Initially the idea that publicity companies were sending me free books in return for reviews on this site was really cool. I like books! I have thousands of them, and I read about a hundred of them a year! But the weird thing about that is that despite the fact that I read more than almost everyone (and if you read more than me, awesome, that just means that so do you, not that I’m not accurately describing myself) the stuff that I want to read is actually fairly well-defined. I’m good at picking out stuff I’ll like, which is why my average star rating on Goodreads is so high– it’s not because I have low standards for what makes a good book, it’s that there are so many goddamn books out there that anything likely to be a three-star or less simply never gets picked up.
Unless, of course, it gets mailed to me, and unfortunately with Michael McAuliffe’s No Truth Left to Tell, they’ve now officially sent me the first Free Book If You Review It that I really don’t feel like I have any choice but to pan.
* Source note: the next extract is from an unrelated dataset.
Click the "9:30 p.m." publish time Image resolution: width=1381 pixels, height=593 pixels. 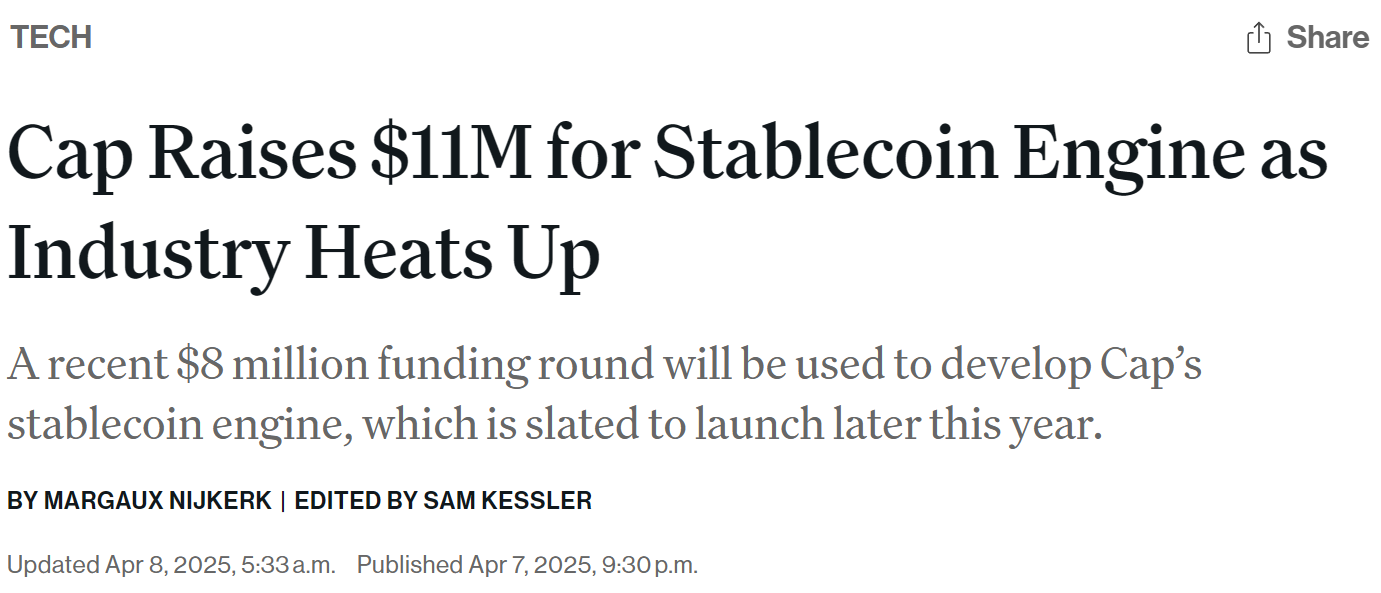(649, 565)
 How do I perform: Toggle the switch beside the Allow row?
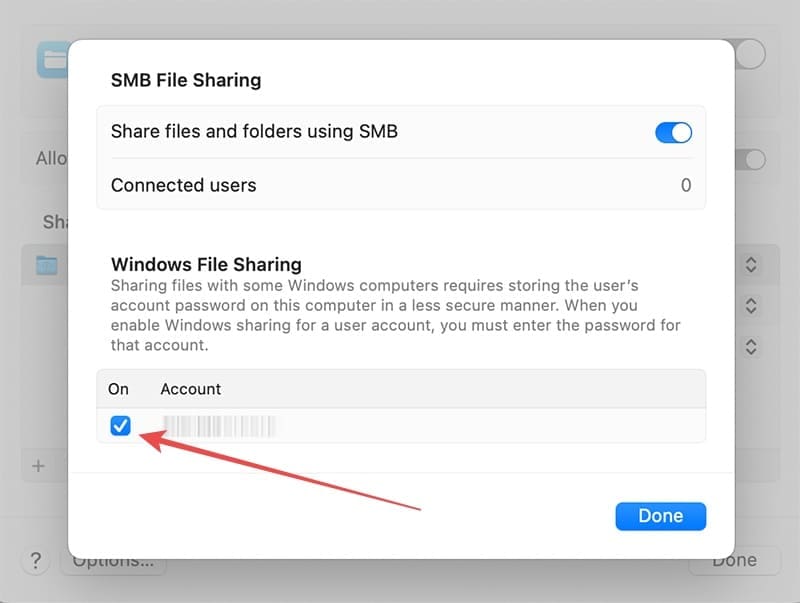pos(748,159)
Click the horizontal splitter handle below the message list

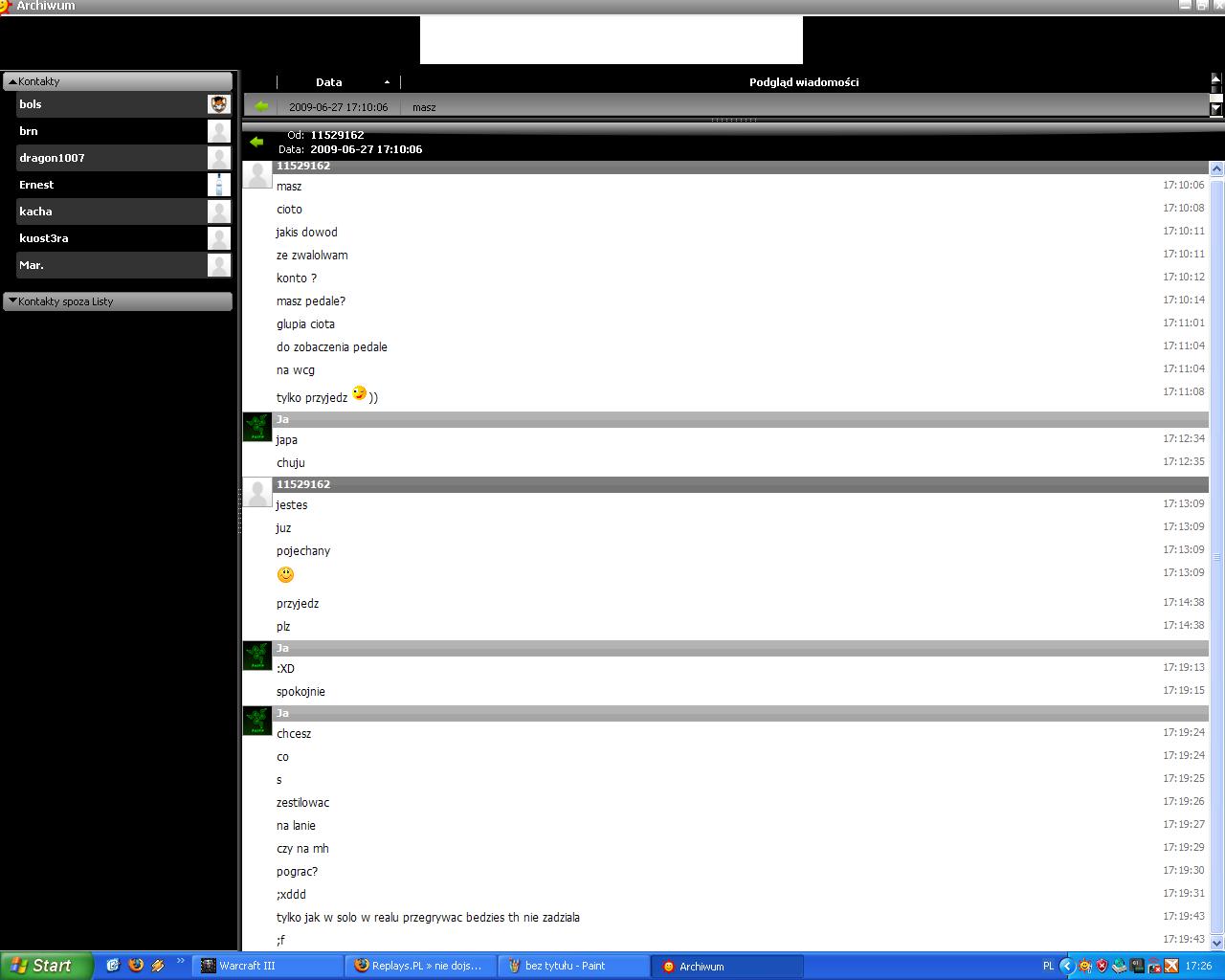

This book needed one more hard pass by an editor and probably another entire full draft; it has some massive structural issues and in a lot of ways is telling the wrong story even before you get to things like dialogue and character, and those aren’t great either.
The plot is pretty straightforward even after all that: there are a series of cross burnings over the course of a single night in Lynwood, Louisiana. The first 2/3 of the book follows a multitude of characters– this book employs Game of Thrones-style rotating third person POV characters– as the ringleader of the crimes, but none of the other perpetrators, is caught and sentenced to jail. Then one of the investigators finds out that the Grand Wizard’s confession, while true, was more than a little bit illegal, seeing as how the cop who pulled him over handcuffed him to a chair and let some local gangbangers scare the daylights out of him beforehand. And the last third of the book, including a literal recitation of the title, is one long moral dilemma as everybody fights over whether they should reveal what they know, and they decide to, so the conviction is vacated, and then the guy tries to kill the lead investigator but fails and kills someone else instead and gets run over by the cops after the shooting, and I guess that’s a happy ending, because he’s dead? Sure.
The book wants you to believe the last third, the moral “do I do the Right Thing, and what is the Right Thing” bit is the story– and it is, as the actual investigation and arrest and trial is somehow both 2/3 of the book and perfunctory and rather boring– but it doesn’t get around to starting to talk about it until that 2/3 mark. The pacing is hugely off throughout; the book feels done once the trial is over (except they didn’t catch most of the people responsible) and then there’s this whole other thing at the back. And because the book employs rotating POVs of characters who are, generally, far too similar to one another, it’s not even like you can really feel anyone’s particular journey through the book. Somebody should have caught this and forced a page-one rewrite to focus on the actual story, with one protagonist and not half a dozen, and no one did, and as a result the whole book is a mess.
Other gripes: in general the talk in this book does not resemble human talk, and this is especially true whenever a black person is speaking; Michael McAuliffe appears to have taken his cues on how black people in Louisiana and Washington D.C. talk from repeated views of Airplane! and perhaps a few blues bars scenes from 1980s-era John Hughes movies. Most annoying is his weird affectation for using ‘n at the end of words that end in -ing, but only when black people are speaking, so a black person isn’t “walking”, he’s “walk’n.” Now, I got an ARC, so it’s possible an editor will have caught this and fixed it by final release, but it happened consistently enough that McAuliffe is clearly doing it on purpose, and it’s weird.
I dunno; at some point there are diminishing returns to shitting on a book that is, after all, a debut; I could complain in more detail if I wanted to but there’s no money in it so I’m going to just drop it here. I didn’t hate the book, but it’s a mess and it’s otherwise very very forgettable. I two-starred it on GR because I reserve one-star reviews for books I genuinely loathed; I would never have finished this had it not been sent to me for a review. Avoid, but not, like, angrily.
I also read about 100 books a year, and recently received a review copy direct from an author via Goodreads. The premise was great but the execution was so bad, I couldn’t even get through chapter 2. That’s a tough review to write.